Given exercise A: In the heatmap passage, which mode aggregates across layers and shows which operation family dominates each region of the network?

# Quoted passage start

The heatmap is not merely decorative. It quickly answers questions like “is one layer pathological?”, “is the footer dominating?”, and “does the cost pattern change between prefill and decode?” Section × op mode is especially useful because it aggregates across layers and shows which operation family dominates each region of the network.

Heatmap cell accumulation logic in renderProfileHeatmap()

# Quoted passage end
# Stored rows start

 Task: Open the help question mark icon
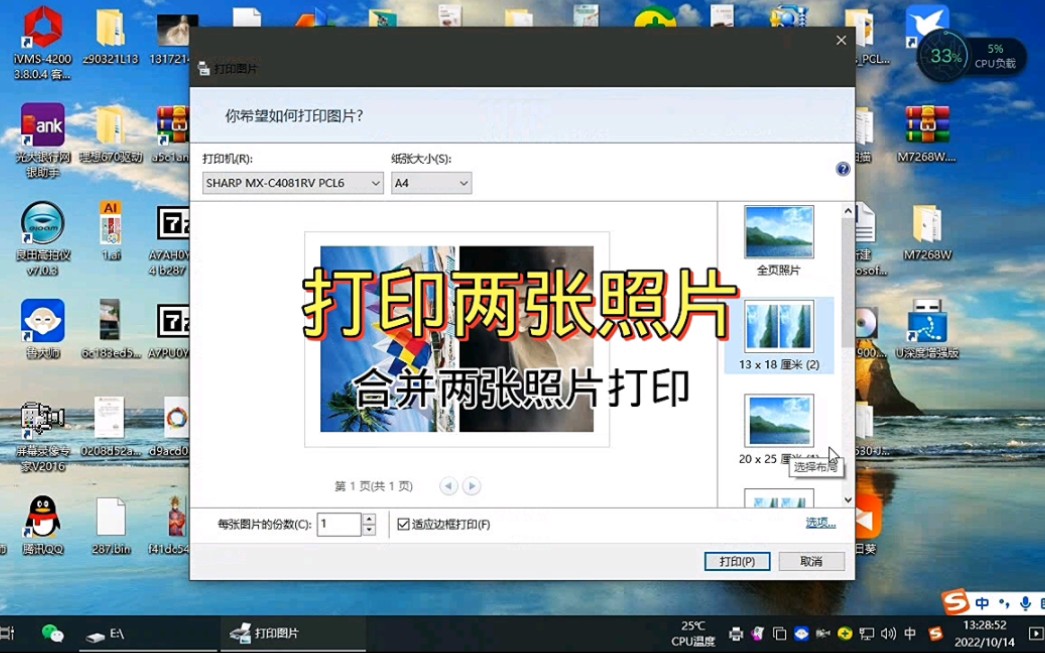(x=843, y=169)
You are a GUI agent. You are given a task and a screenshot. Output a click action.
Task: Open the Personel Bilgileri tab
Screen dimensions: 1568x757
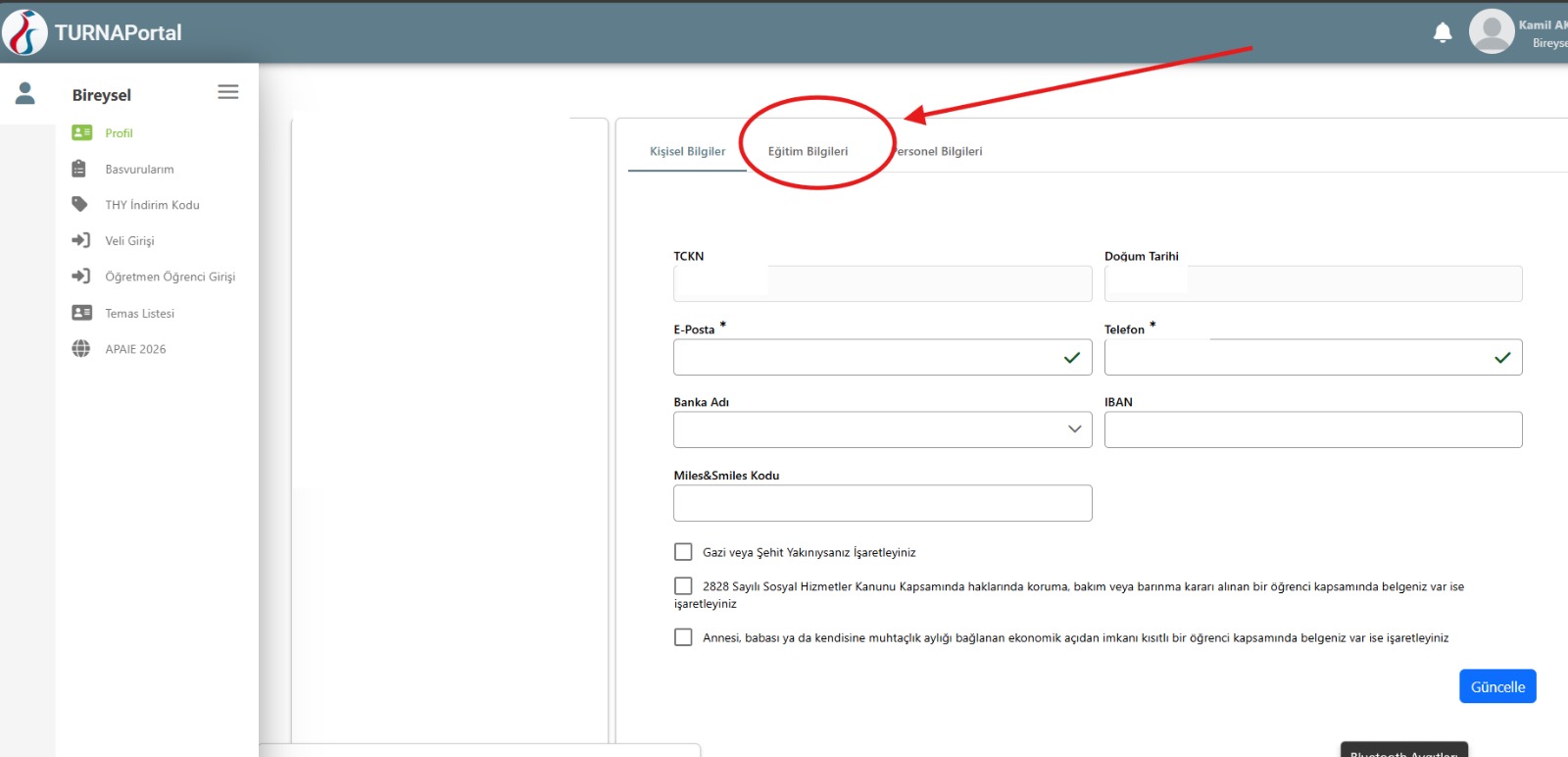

# Stored rows end

Given exercise B: In the rows, start at the line containing "You are a GUI" and continue through the final row. Rewrite those lines with "click action" changed to "tap action" and everything else kept the same, and omit the pictures.

Expected answer A: The section × op mode does.

Expected answer B:
You are a GUI agent. You are given a task and a screenshot. Output a tap action.
Task: Open the Personel Bilgileri tab
Screen dimensions: 1568x757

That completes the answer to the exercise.